(Beginning of Given data)

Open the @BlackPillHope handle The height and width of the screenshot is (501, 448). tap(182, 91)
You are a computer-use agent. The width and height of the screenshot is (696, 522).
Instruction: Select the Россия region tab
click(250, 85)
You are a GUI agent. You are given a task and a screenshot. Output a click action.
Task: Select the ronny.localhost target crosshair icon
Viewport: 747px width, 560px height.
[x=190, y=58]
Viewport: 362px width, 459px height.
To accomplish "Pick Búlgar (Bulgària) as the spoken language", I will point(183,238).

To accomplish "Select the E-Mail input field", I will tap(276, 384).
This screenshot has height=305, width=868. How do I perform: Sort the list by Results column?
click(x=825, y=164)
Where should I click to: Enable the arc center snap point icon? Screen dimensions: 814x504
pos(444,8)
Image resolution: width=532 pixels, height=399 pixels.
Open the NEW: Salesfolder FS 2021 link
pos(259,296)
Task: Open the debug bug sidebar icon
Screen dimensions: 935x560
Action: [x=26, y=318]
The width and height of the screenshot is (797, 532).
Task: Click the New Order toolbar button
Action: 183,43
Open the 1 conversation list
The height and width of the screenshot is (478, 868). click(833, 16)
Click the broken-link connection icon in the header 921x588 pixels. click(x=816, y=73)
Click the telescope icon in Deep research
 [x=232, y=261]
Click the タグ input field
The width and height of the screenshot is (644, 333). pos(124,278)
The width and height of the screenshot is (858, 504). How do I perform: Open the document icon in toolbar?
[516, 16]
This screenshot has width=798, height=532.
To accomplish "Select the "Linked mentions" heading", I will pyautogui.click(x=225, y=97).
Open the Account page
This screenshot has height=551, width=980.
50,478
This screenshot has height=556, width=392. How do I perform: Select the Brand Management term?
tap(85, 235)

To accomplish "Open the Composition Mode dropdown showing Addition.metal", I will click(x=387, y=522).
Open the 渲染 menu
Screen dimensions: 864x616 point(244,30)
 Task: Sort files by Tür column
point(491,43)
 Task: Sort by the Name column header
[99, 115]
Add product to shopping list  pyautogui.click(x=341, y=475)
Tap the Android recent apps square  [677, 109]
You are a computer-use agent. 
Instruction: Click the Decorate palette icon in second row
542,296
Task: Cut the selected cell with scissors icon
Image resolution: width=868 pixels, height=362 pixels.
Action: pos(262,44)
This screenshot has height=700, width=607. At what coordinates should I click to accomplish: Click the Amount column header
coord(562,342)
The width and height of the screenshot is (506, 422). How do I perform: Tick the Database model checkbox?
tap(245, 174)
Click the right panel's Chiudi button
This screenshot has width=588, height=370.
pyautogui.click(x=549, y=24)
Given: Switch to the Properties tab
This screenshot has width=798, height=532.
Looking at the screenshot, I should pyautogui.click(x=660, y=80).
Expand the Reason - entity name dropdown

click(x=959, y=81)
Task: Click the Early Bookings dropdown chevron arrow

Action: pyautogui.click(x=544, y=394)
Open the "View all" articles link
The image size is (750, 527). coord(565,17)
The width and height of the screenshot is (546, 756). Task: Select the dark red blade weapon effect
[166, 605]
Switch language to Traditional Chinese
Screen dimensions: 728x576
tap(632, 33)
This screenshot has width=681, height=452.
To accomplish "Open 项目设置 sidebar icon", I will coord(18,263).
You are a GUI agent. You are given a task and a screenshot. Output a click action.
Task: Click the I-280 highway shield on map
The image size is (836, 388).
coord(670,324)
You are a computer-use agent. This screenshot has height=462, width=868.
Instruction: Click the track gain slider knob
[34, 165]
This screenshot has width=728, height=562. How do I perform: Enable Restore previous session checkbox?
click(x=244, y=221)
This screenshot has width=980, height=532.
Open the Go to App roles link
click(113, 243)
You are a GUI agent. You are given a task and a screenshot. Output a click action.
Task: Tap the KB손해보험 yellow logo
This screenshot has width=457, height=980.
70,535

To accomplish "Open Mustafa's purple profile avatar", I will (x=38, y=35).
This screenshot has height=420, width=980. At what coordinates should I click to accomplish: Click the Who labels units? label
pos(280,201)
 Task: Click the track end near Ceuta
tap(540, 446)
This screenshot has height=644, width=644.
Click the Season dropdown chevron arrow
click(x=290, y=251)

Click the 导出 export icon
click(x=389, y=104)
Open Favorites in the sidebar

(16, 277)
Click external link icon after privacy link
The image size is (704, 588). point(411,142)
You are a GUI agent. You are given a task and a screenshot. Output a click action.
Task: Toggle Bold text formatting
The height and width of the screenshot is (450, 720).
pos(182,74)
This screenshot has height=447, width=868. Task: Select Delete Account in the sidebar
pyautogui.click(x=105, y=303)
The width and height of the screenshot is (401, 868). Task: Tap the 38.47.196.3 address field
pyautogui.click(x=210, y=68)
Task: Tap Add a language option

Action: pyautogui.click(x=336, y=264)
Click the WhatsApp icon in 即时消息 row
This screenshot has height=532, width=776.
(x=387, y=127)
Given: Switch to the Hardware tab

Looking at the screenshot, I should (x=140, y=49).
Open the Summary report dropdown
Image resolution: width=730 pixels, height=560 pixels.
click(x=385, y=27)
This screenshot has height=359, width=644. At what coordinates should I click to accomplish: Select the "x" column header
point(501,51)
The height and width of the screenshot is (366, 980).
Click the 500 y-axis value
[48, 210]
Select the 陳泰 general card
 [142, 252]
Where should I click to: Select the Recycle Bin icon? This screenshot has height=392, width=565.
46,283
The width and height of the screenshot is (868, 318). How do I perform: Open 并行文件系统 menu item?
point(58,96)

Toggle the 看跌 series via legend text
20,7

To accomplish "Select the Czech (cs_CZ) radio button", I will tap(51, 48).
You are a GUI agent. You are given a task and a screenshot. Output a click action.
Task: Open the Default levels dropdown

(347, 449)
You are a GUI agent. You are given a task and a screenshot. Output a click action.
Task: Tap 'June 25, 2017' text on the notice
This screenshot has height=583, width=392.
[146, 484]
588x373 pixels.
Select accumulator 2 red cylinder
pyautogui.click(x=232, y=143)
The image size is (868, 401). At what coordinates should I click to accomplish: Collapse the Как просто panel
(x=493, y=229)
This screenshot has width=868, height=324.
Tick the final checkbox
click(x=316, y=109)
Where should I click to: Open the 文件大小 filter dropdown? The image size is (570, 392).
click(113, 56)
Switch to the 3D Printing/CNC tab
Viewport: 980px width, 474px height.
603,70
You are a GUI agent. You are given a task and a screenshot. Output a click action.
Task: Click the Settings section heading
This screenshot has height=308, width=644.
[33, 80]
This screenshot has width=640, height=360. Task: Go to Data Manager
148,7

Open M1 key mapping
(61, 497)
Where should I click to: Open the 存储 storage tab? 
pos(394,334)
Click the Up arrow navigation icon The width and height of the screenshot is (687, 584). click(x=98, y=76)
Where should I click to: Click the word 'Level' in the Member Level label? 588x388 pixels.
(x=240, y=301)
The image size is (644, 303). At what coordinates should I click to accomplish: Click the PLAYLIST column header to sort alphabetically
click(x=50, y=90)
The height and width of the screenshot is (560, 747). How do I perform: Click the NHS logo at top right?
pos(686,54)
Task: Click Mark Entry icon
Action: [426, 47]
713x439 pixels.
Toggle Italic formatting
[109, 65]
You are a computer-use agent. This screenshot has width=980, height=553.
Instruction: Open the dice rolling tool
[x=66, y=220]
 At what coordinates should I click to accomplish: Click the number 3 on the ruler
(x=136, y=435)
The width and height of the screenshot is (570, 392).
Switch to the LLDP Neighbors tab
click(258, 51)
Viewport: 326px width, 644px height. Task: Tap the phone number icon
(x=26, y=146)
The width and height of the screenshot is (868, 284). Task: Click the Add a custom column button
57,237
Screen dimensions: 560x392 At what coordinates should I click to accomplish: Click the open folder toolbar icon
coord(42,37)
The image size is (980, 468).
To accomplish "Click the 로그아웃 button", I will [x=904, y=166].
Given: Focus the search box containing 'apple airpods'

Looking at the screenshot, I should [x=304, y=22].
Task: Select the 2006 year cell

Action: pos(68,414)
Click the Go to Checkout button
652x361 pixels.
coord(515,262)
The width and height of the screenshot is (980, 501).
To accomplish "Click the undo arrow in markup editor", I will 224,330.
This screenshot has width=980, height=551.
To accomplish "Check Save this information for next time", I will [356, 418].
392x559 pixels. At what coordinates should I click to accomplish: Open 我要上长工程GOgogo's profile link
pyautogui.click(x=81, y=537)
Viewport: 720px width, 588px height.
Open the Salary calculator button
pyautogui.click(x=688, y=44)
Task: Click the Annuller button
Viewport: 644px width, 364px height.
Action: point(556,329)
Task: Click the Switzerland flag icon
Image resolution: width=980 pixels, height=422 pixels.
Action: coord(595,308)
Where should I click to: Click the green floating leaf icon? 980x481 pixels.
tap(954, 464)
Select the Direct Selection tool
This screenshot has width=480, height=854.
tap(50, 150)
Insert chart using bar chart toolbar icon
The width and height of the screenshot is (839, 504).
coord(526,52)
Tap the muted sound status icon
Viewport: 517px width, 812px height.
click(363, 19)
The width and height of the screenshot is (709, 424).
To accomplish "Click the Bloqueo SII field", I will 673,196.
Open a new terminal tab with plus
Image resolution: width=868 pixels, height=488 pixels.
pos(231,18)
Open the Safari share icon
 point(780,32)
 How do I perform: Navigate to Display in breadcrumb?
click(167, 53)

(End of Given data)

- What to produce: When the word "with" shows up in a line of the entries, report that line.

- Output for this task:
Task: Cut the selected cell with scissors icon
Open a new terminal tab with plus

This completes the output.